Former creative chief Dawson Yeoman dies suddenly

Dawson Yeoman, the former Leo Burnett creative director and a driving force behind Doyle Dane Bernbach’s emergence as one of the UK’s hottest creative shops during the 70s, has died.

Dawson Yeoman, the former Leo Burnett creative director and a

driving force behind Doyle Dane Bernbach’s emergence as one of the UK’s

hottest creative shops during the 70s, has died.



Yeoman, aged 60, suffered a fatal heart attack on Saturday at the

Berkshire home he had been renovating.



An award-winning copywriter, he was regarded as one of the most

effective creative chiefs of his generation. He took creative command at

DDB after David Abbott left to set up French Gold Abbott, the forerunner

of Abbott Mead Vickers BBDO.



Bill Thompson, who worked with Yeoman for more than four years at DDB,

including a six-month stint as his art director, said that Yeoman’s

preoccupation with raising creative standards did not always win him

friends. But he added: ’He was the best creative director I ever worked

with.’



Thompson, now a senior creative at McCann-Erickson, added: ’DDB’s

creative reputation was entirely because of Dawson’s quality control and

inspiration.
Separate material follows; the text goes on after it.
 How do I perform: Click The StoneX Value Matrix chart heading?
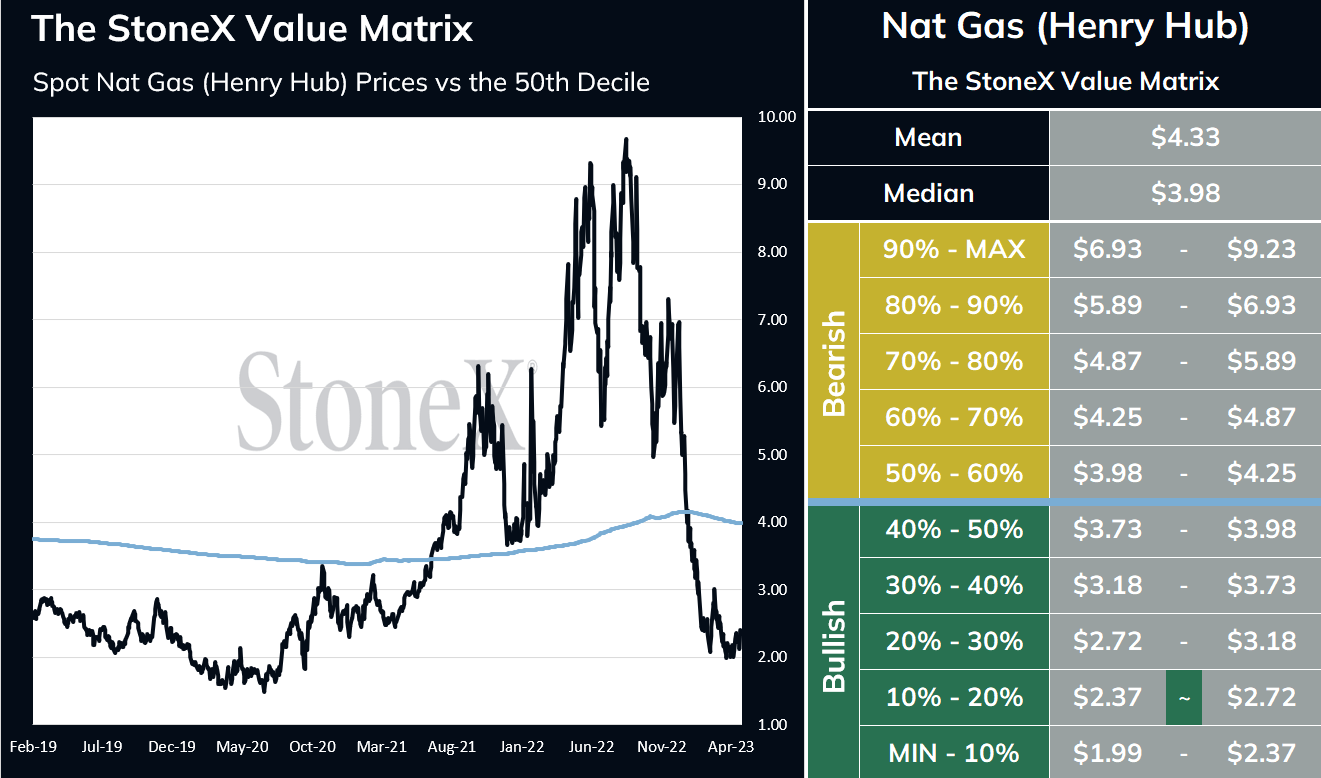[252, 27]
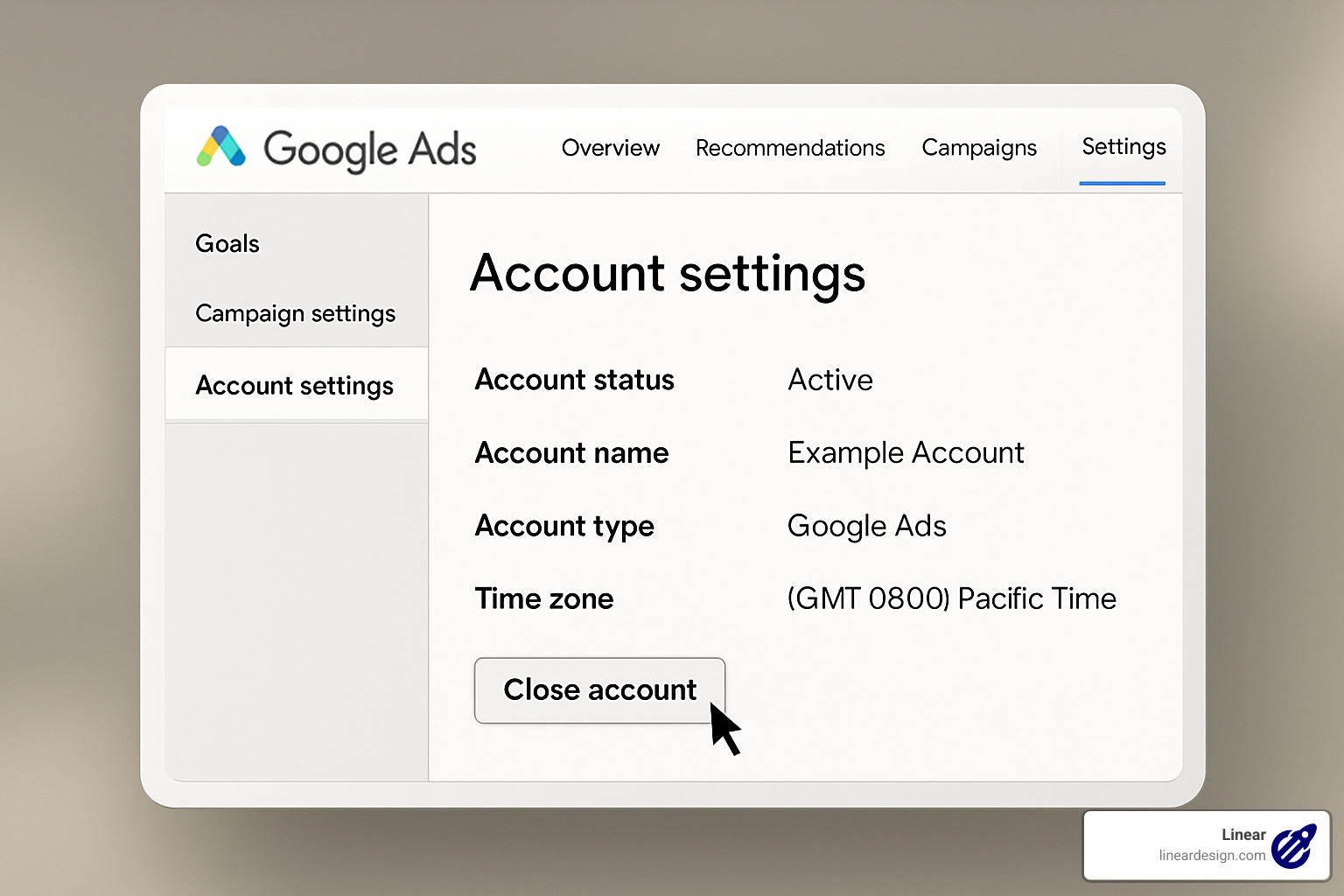This screenshot has height=896, width=1344.
Task: Click the lineardesign.com link
Action: 1211,856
He didn’t tolerate idiots but he had a way of getting his

people to be better than even they thought they were.’



Yeoman left DDB in 1984 after what is said to have been an uncomfortable

relationship with Tony Brignull, with whom he was forced to share the

running of the creative department after DDB acquired Brignull Le

Bas.



He spent four years at Burnetts. ’It was a difficult time for him,’ a

former colleague recalled. ’DDB was in his blood.’



After his ousting from Burnetts and an abortive attempt to market a

water purification system, Yeoman returned to his copywriting roots when

he joined Publicis in 1992 as a group head.



He is survived by his wife, Kate, and three sons.